> [YOUR ASSIGNMENT]
Within the listing below, how many lines include the string "Open"? Reply with only the number.
START MATERIAL PROVIDED
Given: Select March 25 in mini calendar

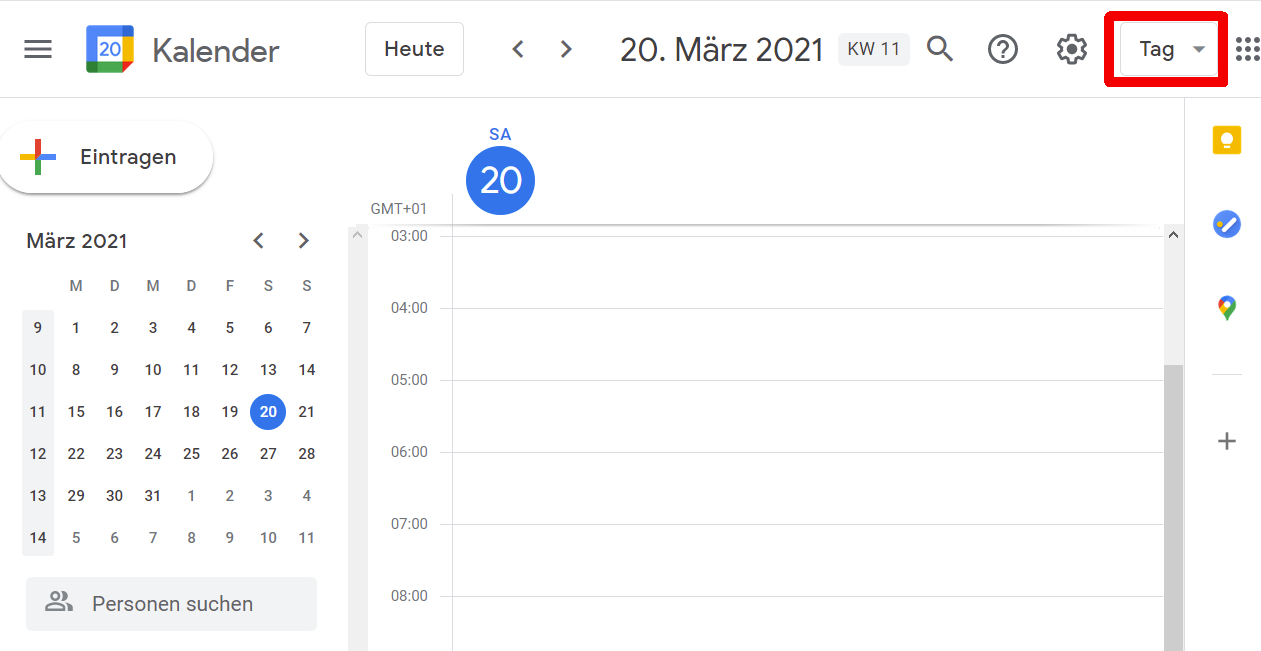Looking at the screenshot, I should coord(191,454).
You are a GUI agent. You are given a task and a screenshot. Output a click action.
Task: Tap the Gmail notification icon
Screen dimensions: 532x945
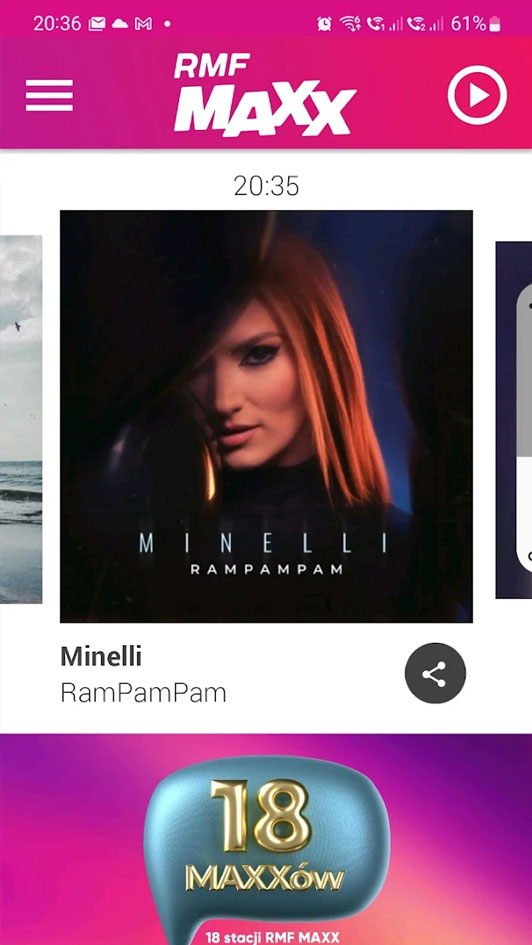[143, 24]
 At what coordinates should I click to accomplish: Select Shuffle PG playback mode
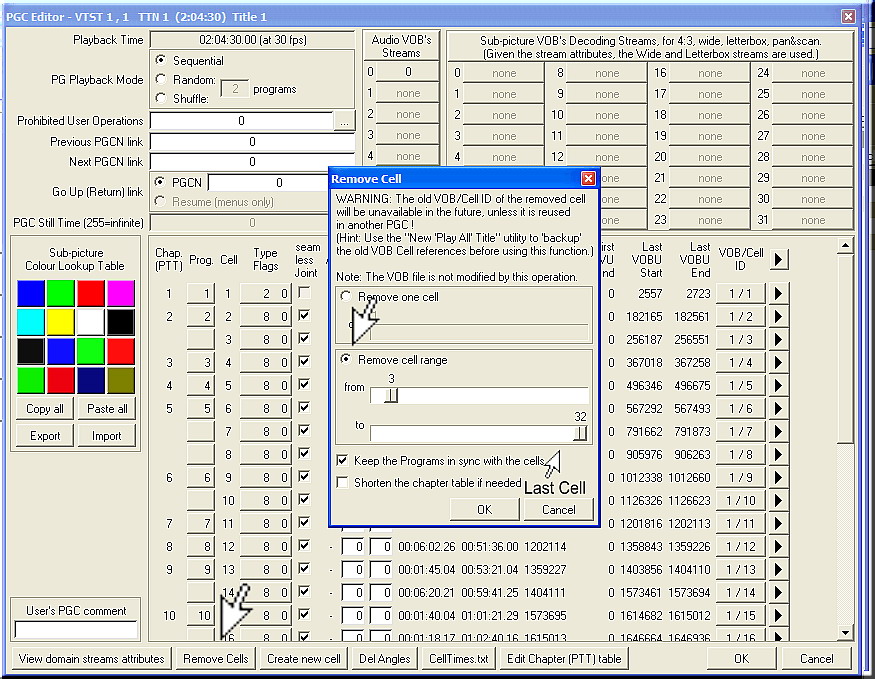point(161,98)
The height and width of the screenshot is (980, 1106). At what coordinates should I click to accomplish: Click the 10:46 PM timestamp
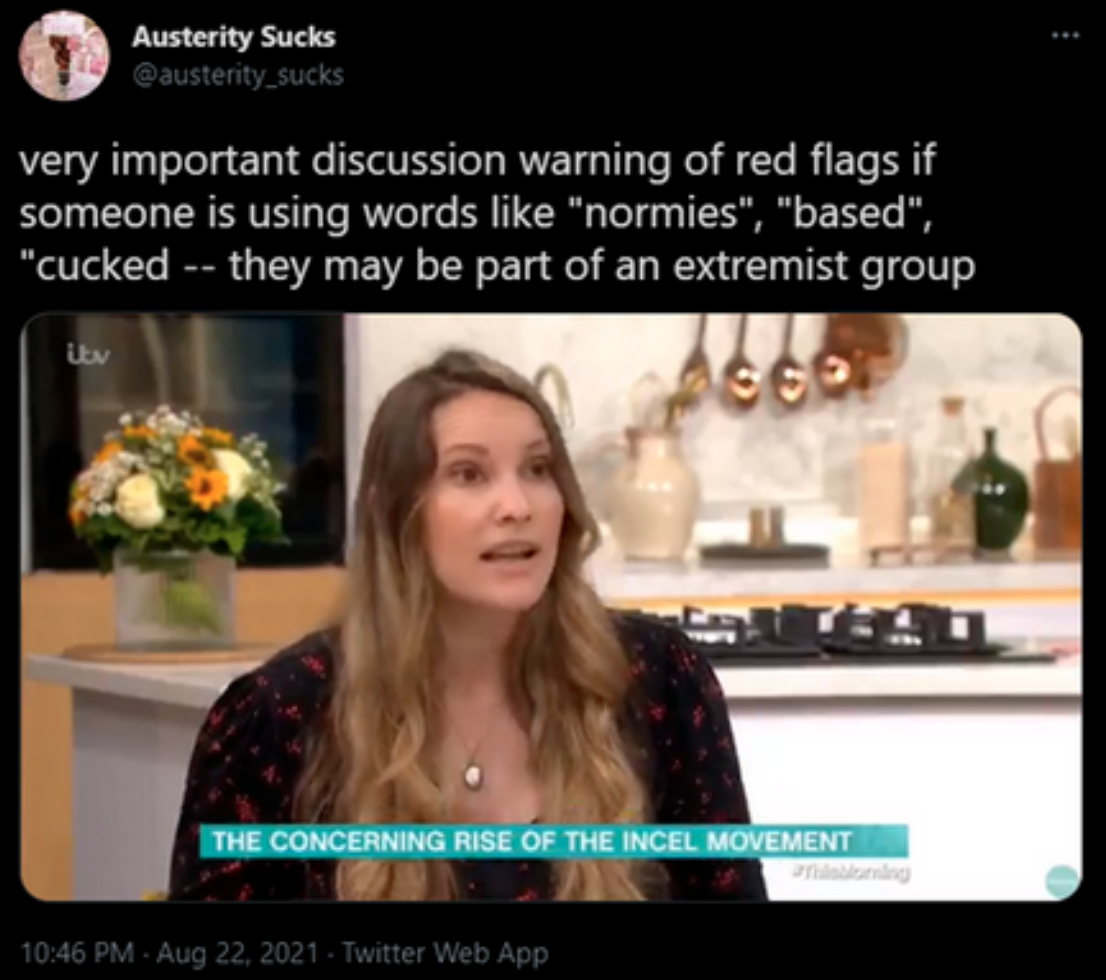(78, 954)
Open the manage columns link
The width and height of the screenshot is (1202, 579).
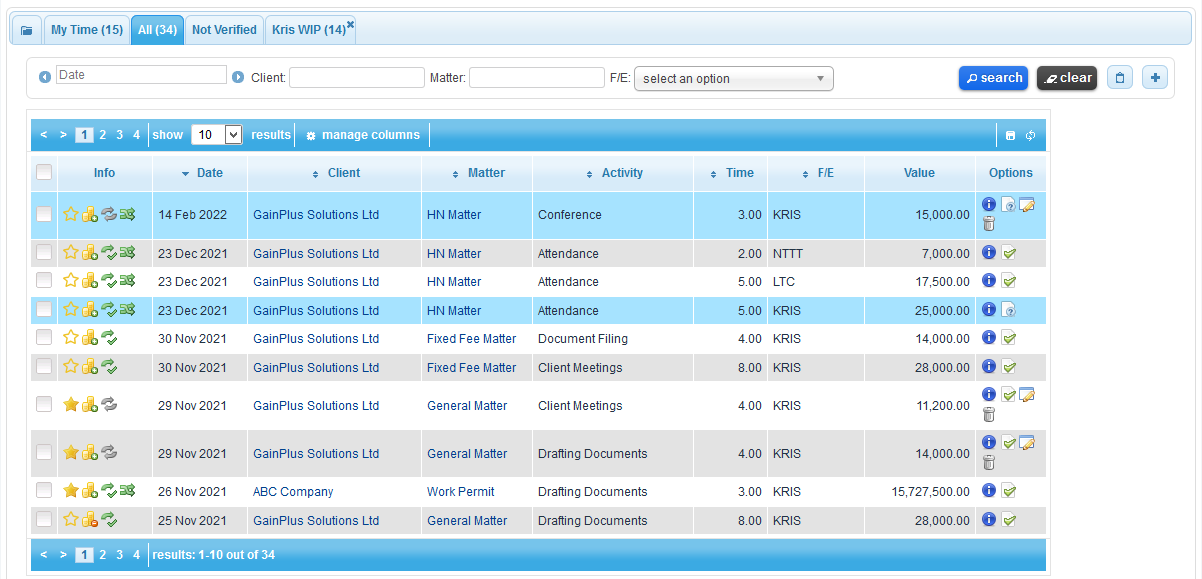pos(362,135)
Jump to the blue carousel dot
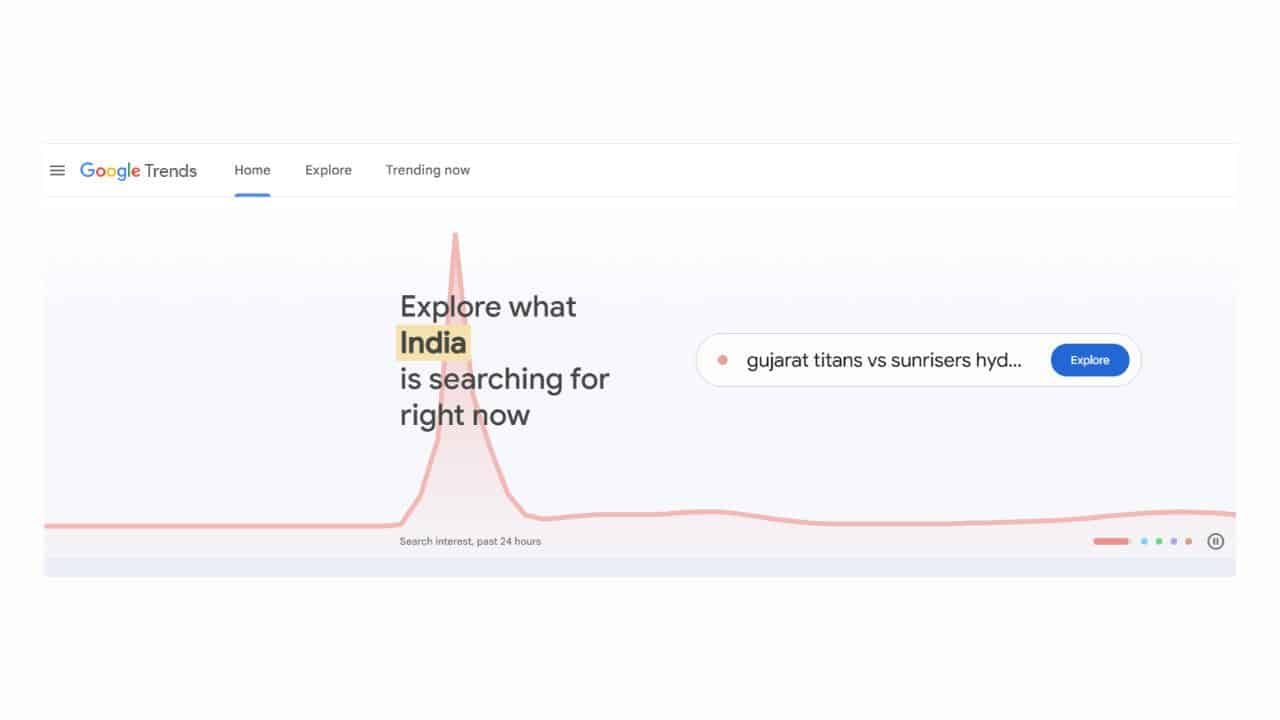 [1144, 541]
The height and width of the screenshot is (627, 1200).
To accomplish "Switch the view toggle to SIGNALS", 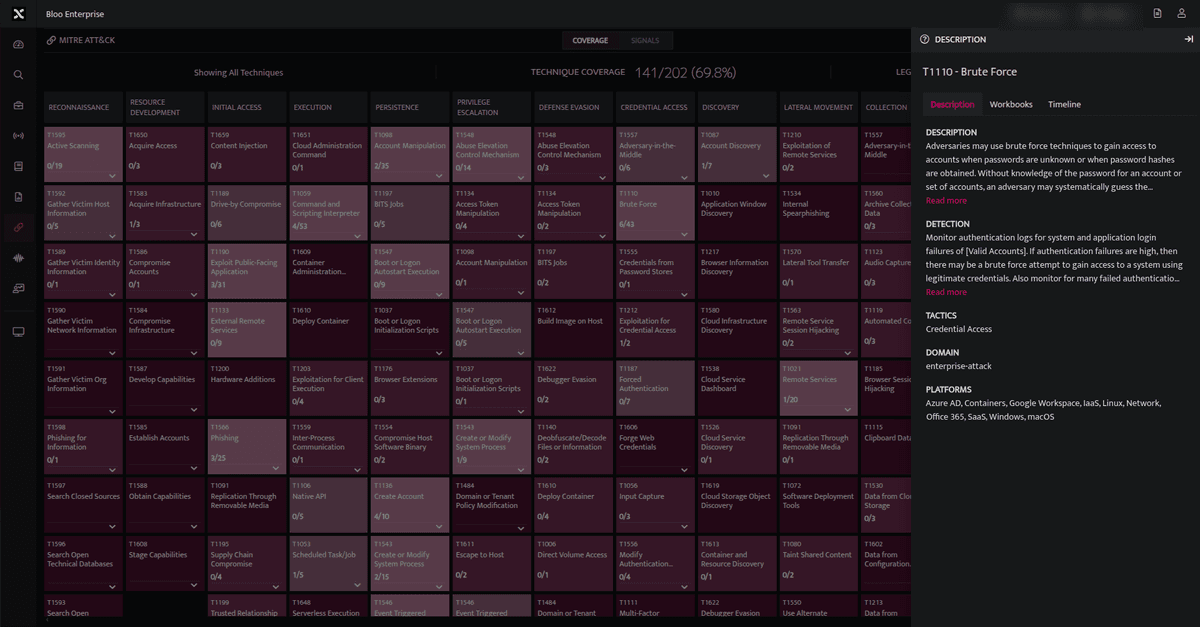I will (645, 41).
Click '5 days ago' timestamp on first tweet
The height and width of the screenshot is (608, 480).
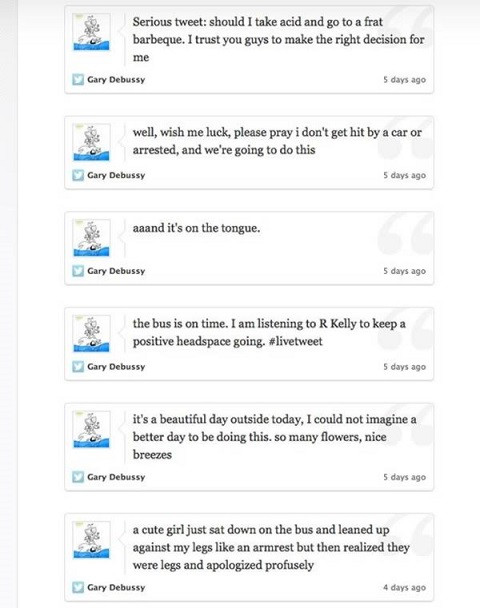(404, 79)
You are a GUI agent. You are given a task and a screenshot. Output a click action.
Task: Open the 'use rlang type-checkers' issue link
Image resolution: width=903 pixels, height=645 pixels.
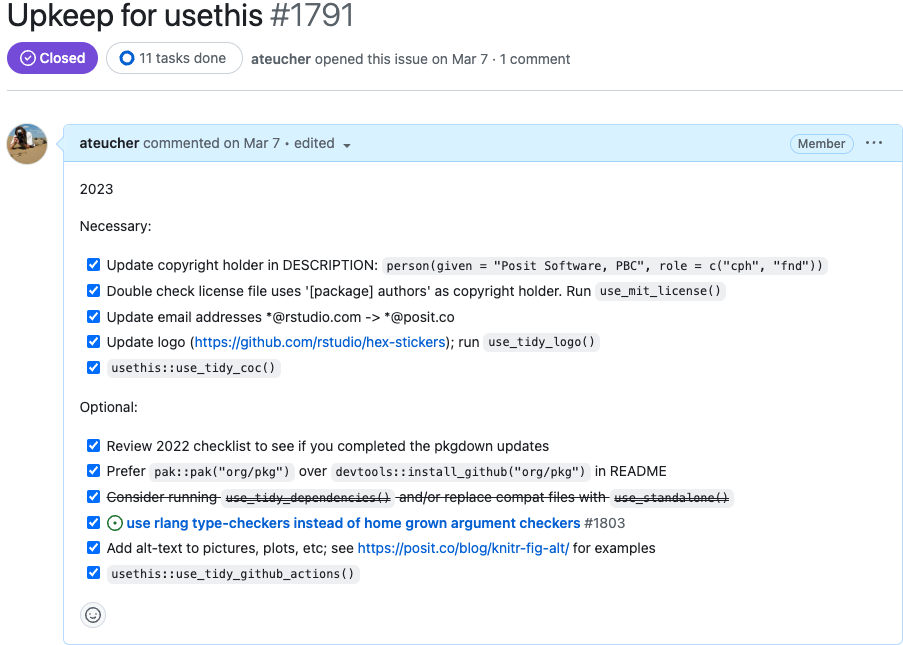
END MATERIAL PROVIDED
> [ANSWER BOX]
2